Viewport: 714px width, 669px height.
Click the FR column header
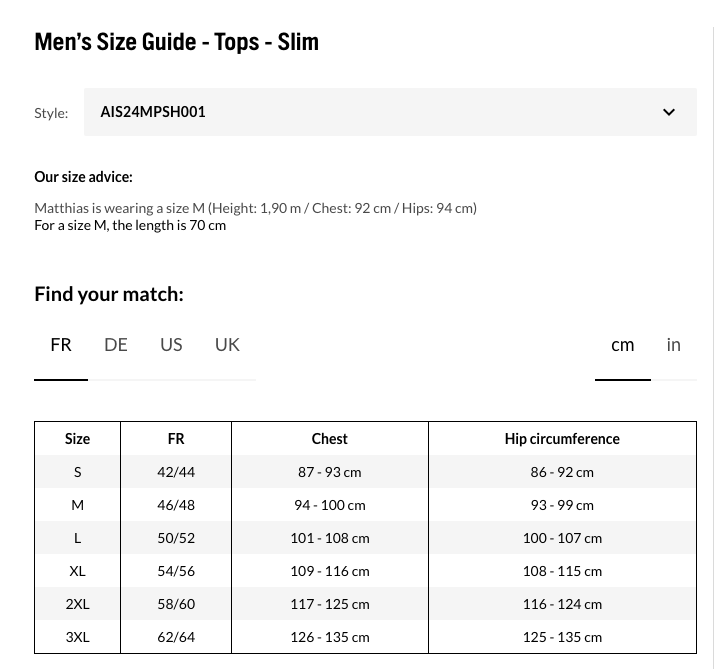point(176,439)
++++++++++++++++++++
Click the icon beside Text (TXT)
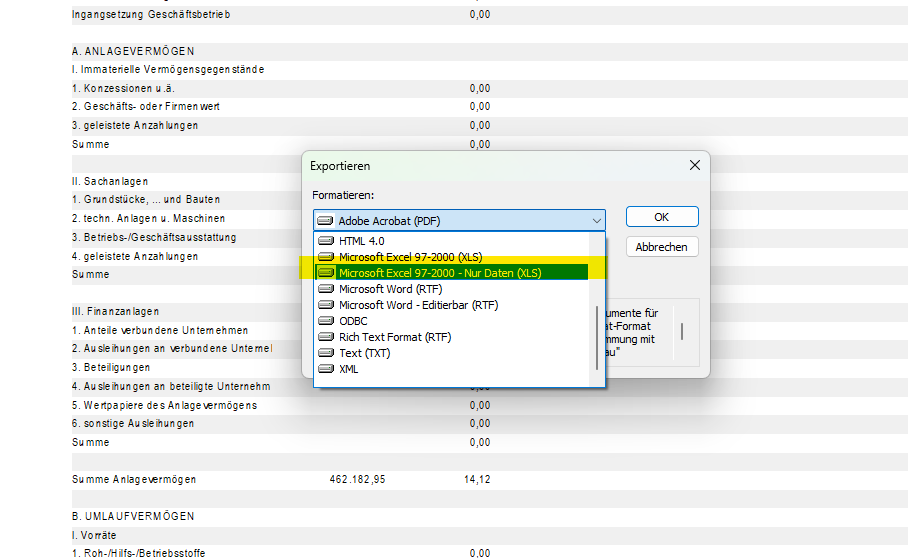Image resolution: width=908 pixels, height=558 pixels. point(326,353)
++++++++++++++++++++
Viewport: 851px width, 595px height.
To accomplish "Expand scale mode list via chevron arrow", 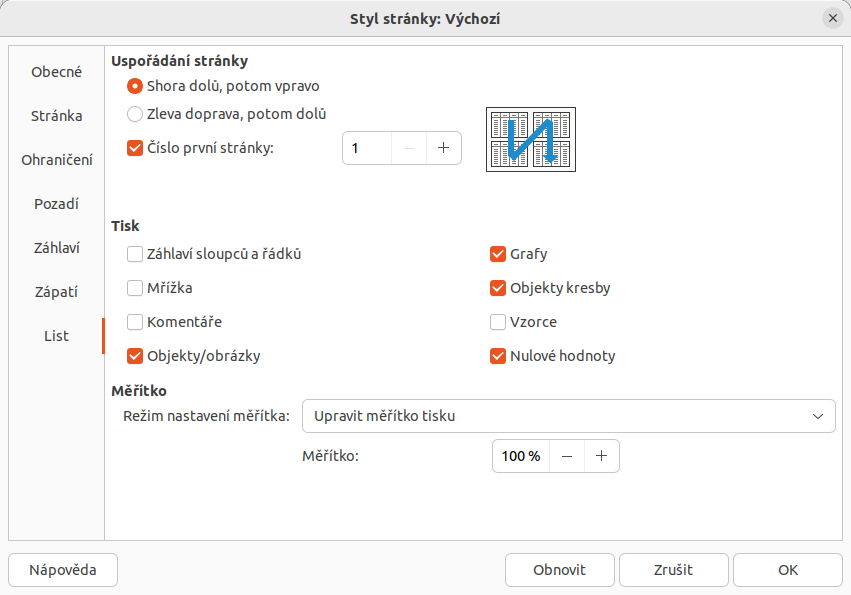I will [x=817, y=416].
++++++++++++++++++++
• [Your task]: Which of the lines above include the word "Viewport"? Copy each of them.

• [Task response]:
Viewport: 714px width, 669px height.
Viewport: 851px width, 595px height.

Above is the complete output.